FastPrimeSieve.SmallSieveType

An iterator for finding small (<= 1000000) primes.

for p in SmallSieve(1_000_000)
println(p)
end

Uses n ÷ 30 bytes of memory. Skips 2, 3, and 5; starts at 7.

FastPrimeSieve.create_jumpMethod

For a prime number p and a multiple q, the wheel index encodes the prime number index of p and q modulo 30, which can be encoded to a single number from 1 ... 64. This allows us to jump immediately into the correct loop at the correct offset.

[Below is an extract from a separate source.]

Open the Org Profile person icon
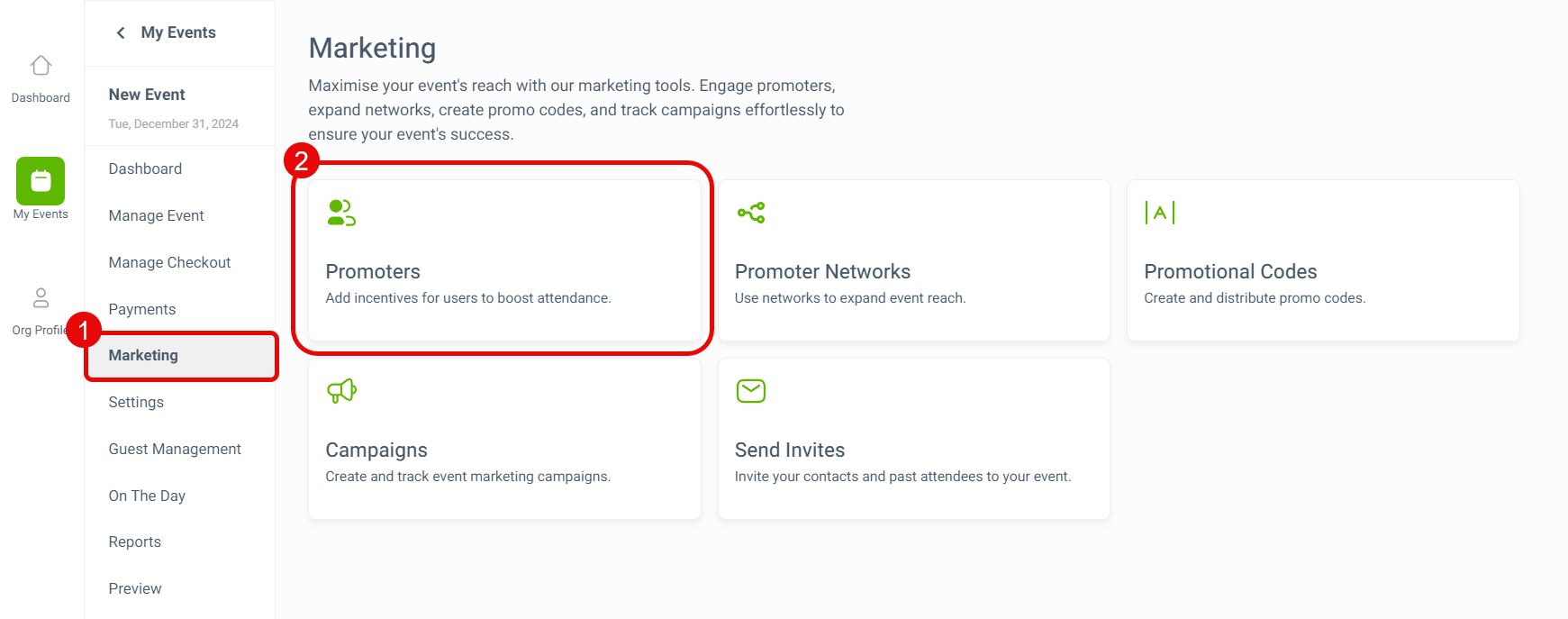 tap(41, 297)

FastPrimeSieve.create_presieve_bufferMethod

The {2, 3, 5}-wheel is efficient because it compresses memory perfectly (1 byte = 30 numbers) and removes 4/15th of all the multiples already. We don't get that memory efficiency when extending the wheel to {2, 3, 5, 7}, since we need to store 48 bits per 210 numbers, which is could be done with one 64-bit integer per 210 numbers, which in fact compresses worse (64 bits / 210 numbers) than the {2, 3, 5}-wheel (8 bits / 30 numbers).

What we can do however, is compute the repeating pattern that the first n primes create, and copy that pattern over. That is, we look at a the numbers modulo p₁ * p₂ * ⋯ * pₙ.

For instance, when presieving all multiples of {2, 3, ..., 19} we allocate a buffer for the range 1 : 2 * 3 * ... * 19 = 1:9699690. In a {2, 3, 5} wheel this means a buffer of 9699690 ÷ 30 = 323_323 bytes.

FastPrimeSieve.unrolled_loopMethod

For any prime number p we compute its prime number index modulo 30 (here wheel) and we generate the loop that crosses of the next 8 multiples that, modulo 30, are p * {1, 7, 11, 13, 17, 19, 23, 29}.

FastPrimeSieve.@sieve_loopMacro

Generates a sieving loop that crosses off multiples of a given prime number.